Ele me deu um olhar de quem sabia que era e me olhou como me mandando a olhar o bolso.

— Direito ou esquerdo?

— Descubra.

Respirei fundo, em plena segunda-feira de manhã ele já estava conseguindo me tirar do sério. Olhei para ele com cara feia e fui vasculhar os bolsos do casaco.

Céus, eu amava o que aquele casaco significava para mim antes de deixá-lo naquele avião. Eu juro que se fechar meus olhos eu posso ver nós dois parados em frente a um espelho, no então, nosso apartamento de Londres.

Procurei e não encontrei nada.

— Tudo bem, acabou a brincadeira. – Falei, peguei o casaco e o joguei em meus braços. – Posso saber o motivo da devolução?

— Você voltou.

— Jethro, seja mais específico, eu voltei há meses.— Pedi uma explicação.

Nós voltamos Jenny.

— Ainda temos coisas para acertar.

— Não mais. – Jethro me respondeu e tirou duas cartas de dentro do bolso do paletó.
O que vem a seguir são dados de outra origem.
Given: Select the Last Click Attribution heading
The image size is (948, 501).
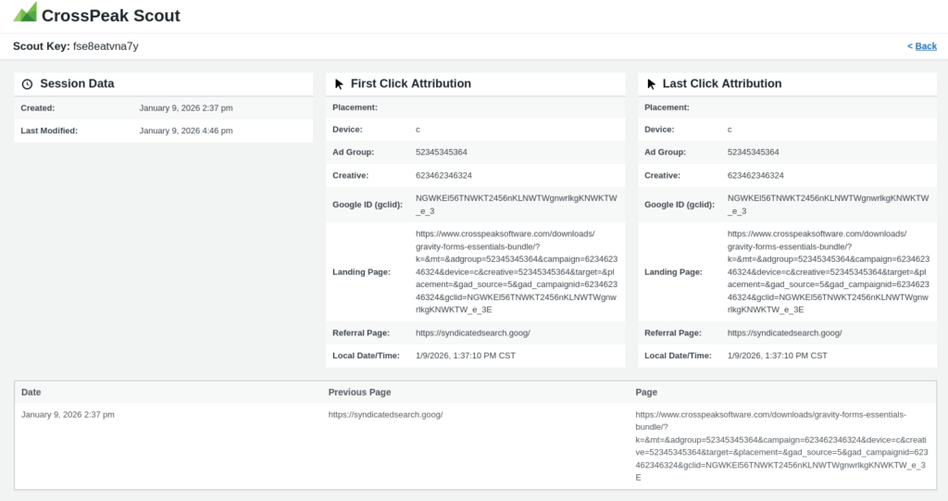Looking at the screenshot, I should click(x=722, y=83).
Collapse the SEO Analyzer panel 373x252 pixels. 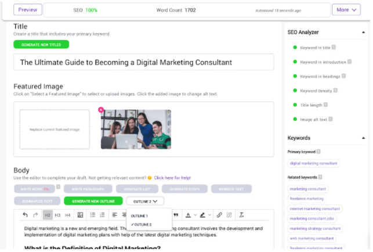[x=363, y=32]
Sem querer acabei por prender a respiração e tive que morder o interior da boca para me lembrar de não chorar. Não foi uma época fácil quando eu escrevi essas cartas.
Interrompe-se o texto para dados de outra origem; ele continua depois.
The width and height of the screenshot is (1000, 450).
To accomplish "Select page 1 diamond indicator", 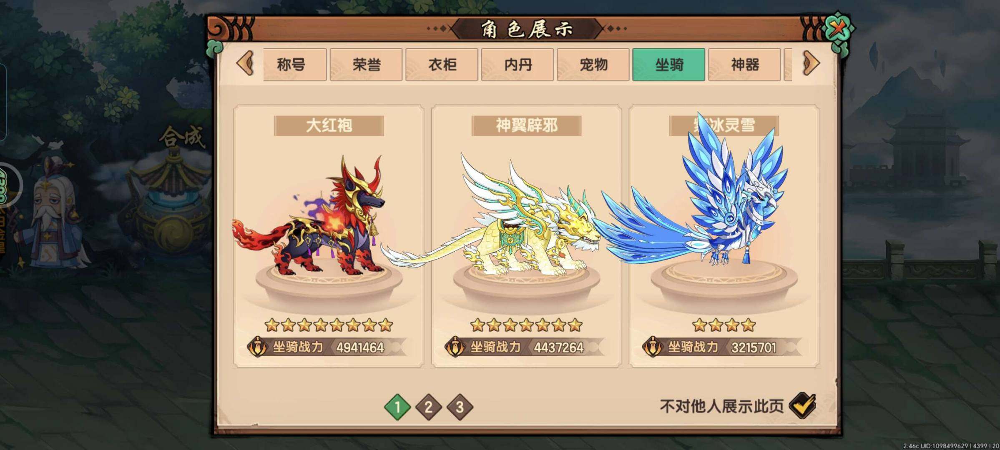I will click(397, 407).
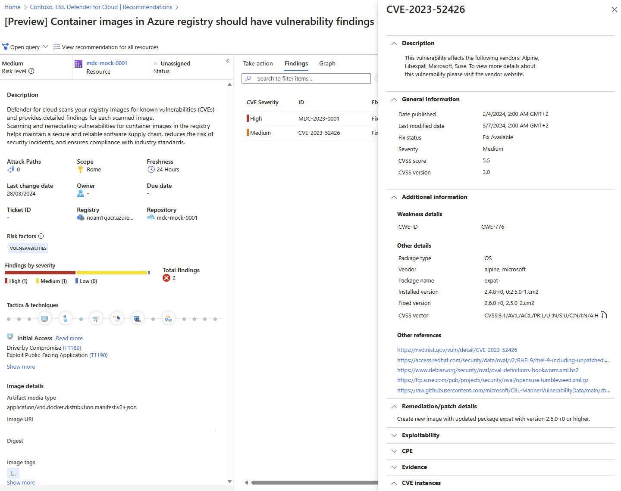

— Eu as li, no sábado depois que eu deixei vocês duas em seu apartamento. E escutei a gravação da secretária eletrônica.

Eu não o encarava, tinha voltado no tempo e estava lembrando daquele dia em que arrombei a porta da casa de Jethro depois que ouvi o grito de Kelly.
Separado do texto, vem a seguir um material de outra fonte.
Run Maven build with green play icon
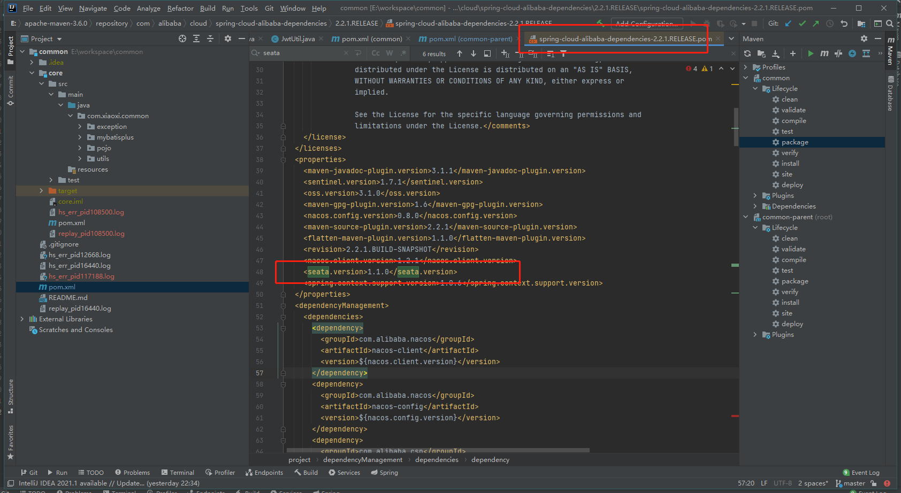This screenshot has width=901, height=493. point(811,53)
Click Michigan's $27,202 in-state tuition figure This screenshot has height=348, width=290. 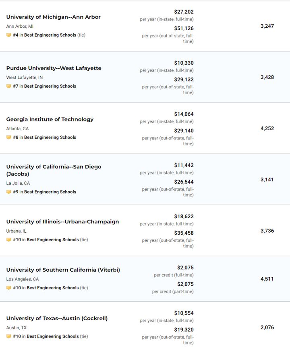(184, 12)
— Você foi embora, mas fez o certo quando descobriu que estava grávida. E fez muito mais depois que a nossa filha nasceu. Você esteve do lado de Kelly quando tudo o que eu fiz foi deixá-la com raiva. Meu erro foi nunca ter ido atrás de você, ou quando eu fui, eu deveria ter conversado com você.

Fiquei parada olhando Jethro voltar ao passado. Eu parei na noite da festa de Natal do NCIS.

— Sophie estava dentro daquele carro, não estava?

— Sim. Ela estava. E eu estava pronta para conversar com você naquele dia, Jethro. Estava cansada de pedir para Kelly falar alguma coisa, de esperar que você falasse alguma coisa. – Fui sincera. – Por que você foi embora? – Essa a pergunta que eu me fiz durante muito tempo.

— Eu vi que você estava bem. Muito bem se você já praticamente liderava o escritório de Londres. Presumi que você tinha escolhido a sua carreira a ser feliz e me despedi de você ali.

Engoli em seco. De certa forma, depois que Sophie nasceu, eu vivi para a minha carreira, tentando enterrar os erros do passado.

— E agora?

— Eu tenho que compensar tudo o que perdi. Os diários dela só me deram uma noção do que foi. Apesar de ter adorado as explicações dela. – Ele respondeu sincero. – Foi ideia sua?

— Não. Tudo foi ideia dela. E ela quem se sentava para escrever, sempre sozinha.

— Independente igual a mãe.

— Gosto de pensar que ela não queria que eu interferisse no modo como ela se lembrava das coisas. – Me defendi e comecei a dobrar o casaco, quando duas moedas caíram do bolso interno dele. – O que... – Me agachei para pegar e me vi surpresa, não eram moedas.

Fiquei de pé encarando as duas alianças.

— Você as guardou? – Perguntei estupefata.

— Sophie gosta de escrever as memórias dela para que ela possa contar para todos, eu prefiro só guardar para mim.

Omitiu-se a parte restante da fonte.